Il est bien tôt le matin quand mes nouveaux amis polynésiens viennent me prendre, je termine en vitesse mon déjeuner tant frugal que matinal, le soleil n’est pas encore levé, il est tout juste six heures.
– Un tatouage de qualité se faut le matin car la peau dort encore et le sang est pâteux laisse tomber l’imposant tatoueur. Il est habillé d’un grand paréo qui lui couvre les épaules et masque en même temps un gros panier qu’il garde serré sous le bras.
Tout cet accoutrement le rend encore plus impressionnant.
Nous voici en chemin vers le motu, (îlot), nous sommes trois, le tatoueur, le candidat au tatouage et moi-même.
Nous passons en équilibre sur les poutrelles rouillées du vieux pont et nous nous arrêtons sous un groupe d’arbustes à quelques pas du lagon.
Le coin est splendide, les dégradés de couleurs si polynésiennes viennent saturer l’imaginaire.

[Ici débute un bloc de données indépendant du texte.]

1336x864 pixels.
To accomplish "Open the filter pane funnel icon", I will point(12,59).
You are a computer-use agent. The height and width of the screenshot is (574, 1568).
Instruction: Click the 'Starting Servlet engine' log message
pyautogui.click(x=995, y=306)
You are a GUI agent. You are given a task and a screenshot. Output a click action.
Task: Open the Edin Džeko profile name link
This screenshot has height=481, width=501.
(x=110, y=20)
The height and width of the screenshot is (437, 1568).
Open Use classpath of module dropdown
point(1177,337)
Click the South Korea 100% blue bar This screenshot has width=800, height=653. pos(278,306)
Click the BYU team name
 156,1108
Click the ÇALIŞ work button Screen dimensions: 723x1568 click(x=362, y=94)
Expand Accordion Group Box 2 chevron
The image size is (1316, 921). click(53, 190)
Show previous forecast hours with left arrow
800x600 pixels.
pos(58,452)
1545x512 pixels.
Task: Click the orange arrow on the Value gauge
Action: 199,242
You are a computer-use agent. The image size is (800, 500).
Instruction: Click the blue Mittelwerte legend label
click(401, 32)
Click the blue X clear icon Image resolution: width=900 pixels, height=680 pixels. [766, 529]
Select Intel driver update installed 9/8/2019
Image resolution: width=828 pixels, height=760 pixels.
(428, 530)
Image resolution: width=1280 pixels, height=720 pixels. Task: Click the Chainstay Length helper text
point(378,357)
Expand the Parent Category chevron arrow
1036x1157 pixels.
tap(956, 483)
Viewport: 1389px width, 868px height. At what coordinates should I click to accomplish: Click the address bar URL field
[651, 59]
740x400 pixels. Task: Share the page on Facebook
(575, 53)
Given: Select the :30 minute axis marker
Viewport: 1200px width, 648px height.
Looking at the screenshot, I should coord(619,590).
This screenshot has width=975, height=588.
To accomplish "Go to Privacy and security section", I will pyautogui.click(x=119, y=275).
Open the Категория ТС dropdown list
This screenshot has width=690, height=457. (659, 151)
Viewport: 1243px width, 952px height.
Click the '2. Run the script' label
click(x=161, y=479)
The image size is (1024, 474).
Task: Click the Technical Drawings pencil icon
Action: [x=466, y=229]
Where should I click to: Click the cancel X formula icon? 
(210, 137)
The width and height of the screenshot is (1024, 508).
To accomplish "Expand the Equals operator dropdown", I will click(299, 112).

Une brise tiède ride seulement la surface de l’eau parfois éclaboussée d’un bouillonnement cela vit fort au lever du soleil.
Le coin est bien « habité »: quelques pierres plates forment un rond autour d’un foyer éteint.
Le tatoueur s’installe à terre, prépare ses affaires. Son client s’assied, pose sa cheville sur la cuisse du tatoueur.
Le dessin consiste en quelques simples lignes de montage, essentiellement des alignements qui lui permettent de faire un travail « en ligne ».
Il tatoue avec une machine dite « Tahitienne » et qui est composée d’un rasoir de voyage modifié afin de mouvoir un bâtonnet sur lequel sont surliées trois aiguilles à coudre du modèle le plus fin.
Il tatoue à main levée un rond d’épaule qui a été réalisé en trois séances: tout d’abord la partie centrale, qui écrit en de grandes lettres décorées et maquillées, le mon du client. La seconde séance permit de réaliser une tortue encadrée de deux tikis, l’un masculin et l’autre féminin.
Nous assistons à la troisième séance qui permit de faire la réalisation du soubassement, et qui représente une figure abstraite à base d’un thème marin. Il continuait à tatouer, le calme régnait, interrompu par le bruit de la machine, le client serrait les dents, quand un groupe bruyant et moqueur envahit le lieu.Un feu est immédiatement mis en route, nous allons manger du poulet grillé, la préparation du repas est longue, il n’est que 9h30, et nous allons manger vers onze heures…
Après avoir terminé le soubassement du rond d’épaule, le tatoueur disparut, laissant tout son matériel sur le paréo: il est parti nager un peu.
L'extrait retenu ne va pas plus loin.